## How to complete this task
Only one stretch of the data below is needed: the line with "LernVid.com (758, 965)" through the last line. Output it exactly and drop the pictures.

─── Recorded information

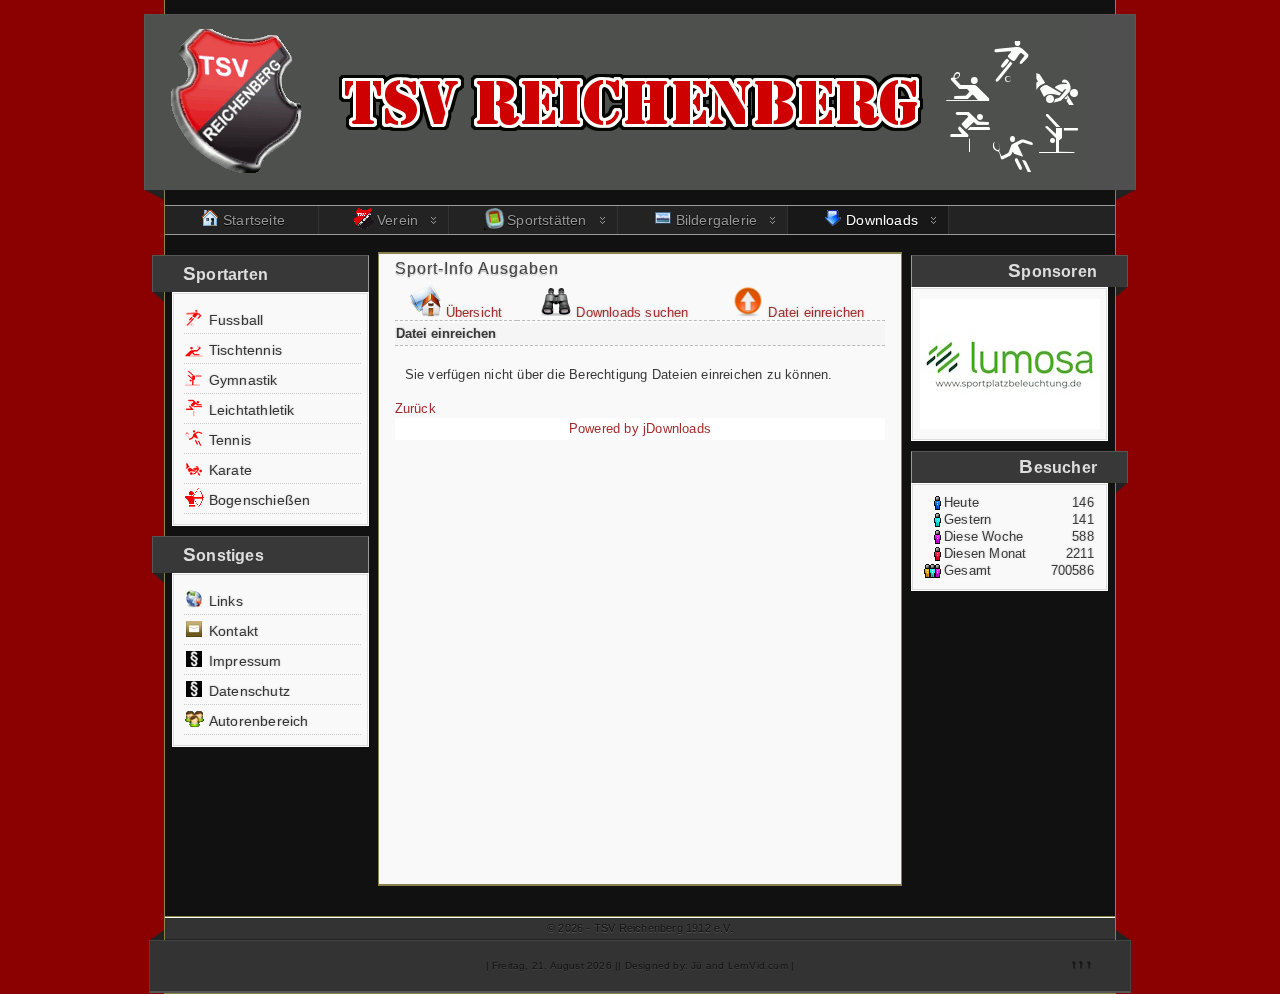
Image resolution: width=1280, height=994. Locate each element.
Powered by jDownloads (640, 428)
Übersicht (474, 312)
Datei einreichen (816, 312)
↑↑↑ (1081, 963)
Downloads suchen (632, 312)
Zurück (415, 408)
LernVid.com (758, 965)
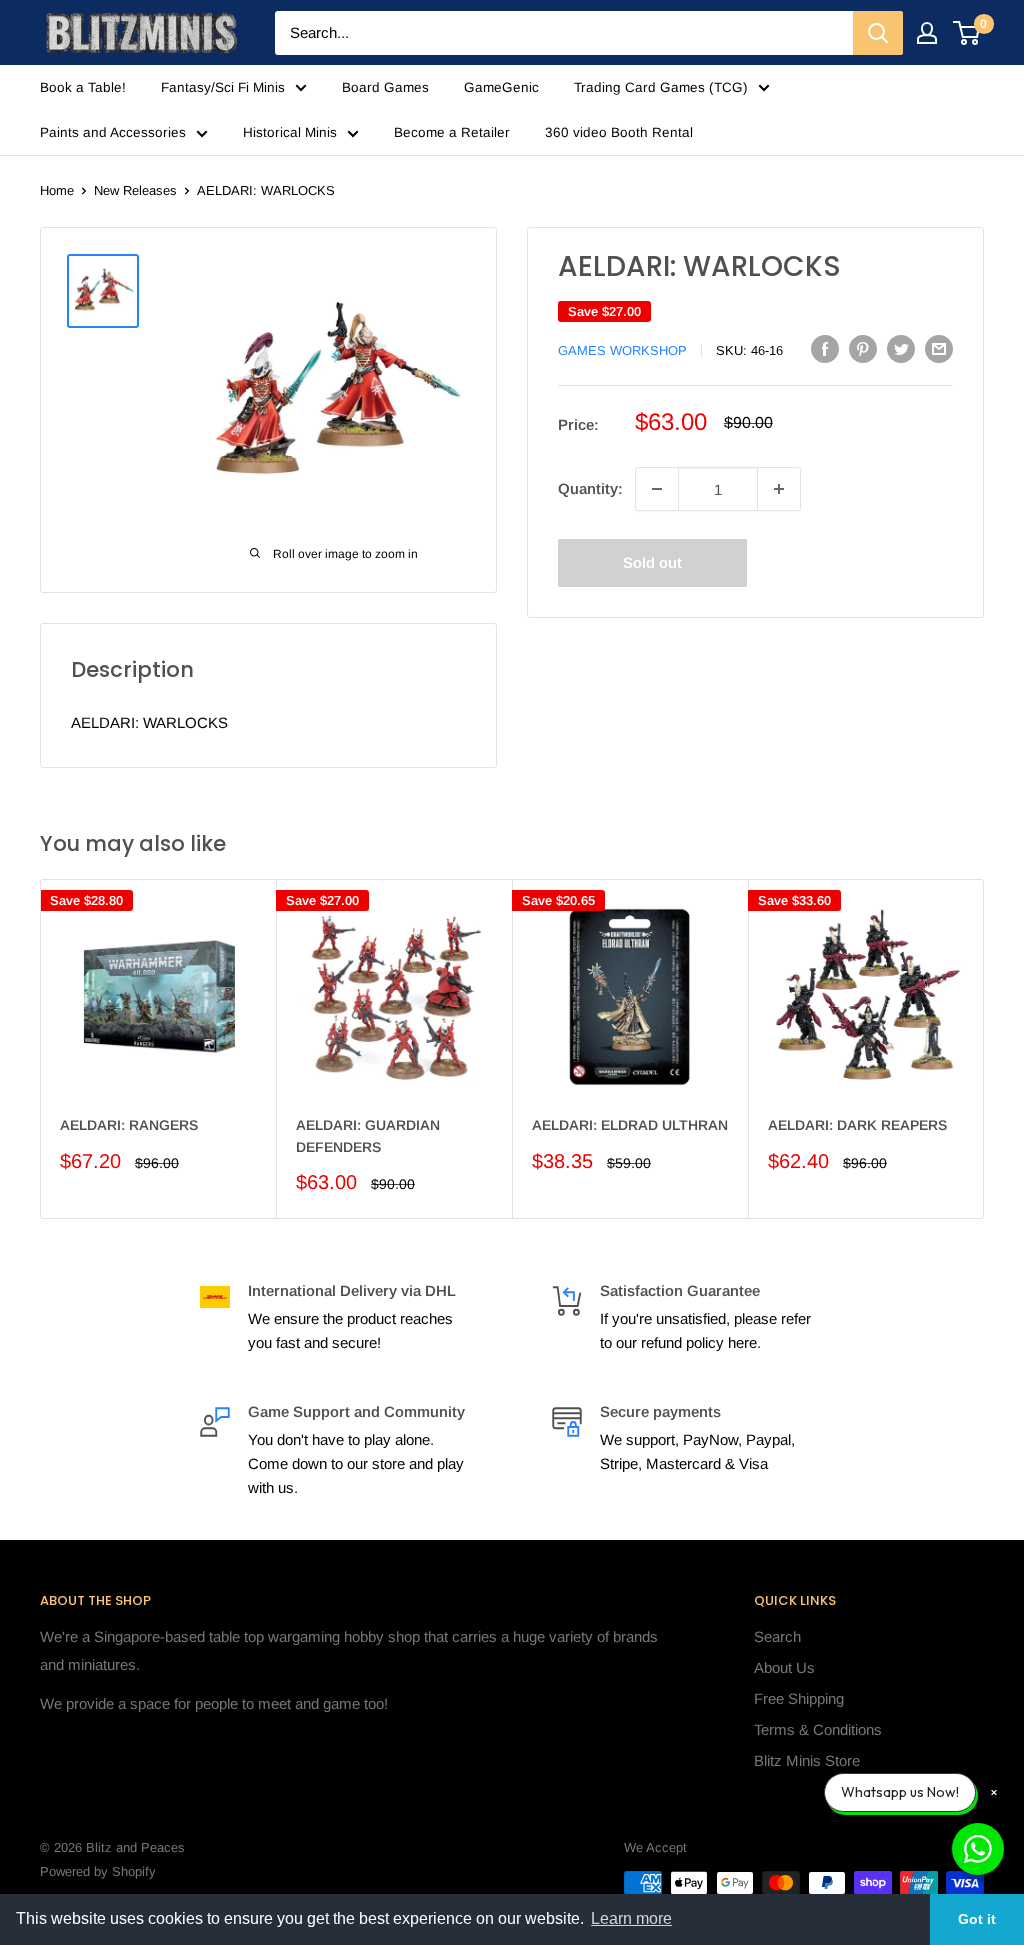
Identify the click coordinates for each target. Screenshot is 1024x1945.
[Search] (878, 33)
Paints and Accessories (113, 132)
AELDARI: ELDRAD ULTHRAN (630, 1125)
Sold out (652, 562)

──────

## Completed exercise
LernVid.com (758, 965)
Identify the click coordinates for each target. Screenshot is 1024x1945.
[Search] (878, 33)
Paints and Accessories (113, 132)
AELDARI: ELDRAD ULTHRAN (630, 1125)
Sold out (652, 562)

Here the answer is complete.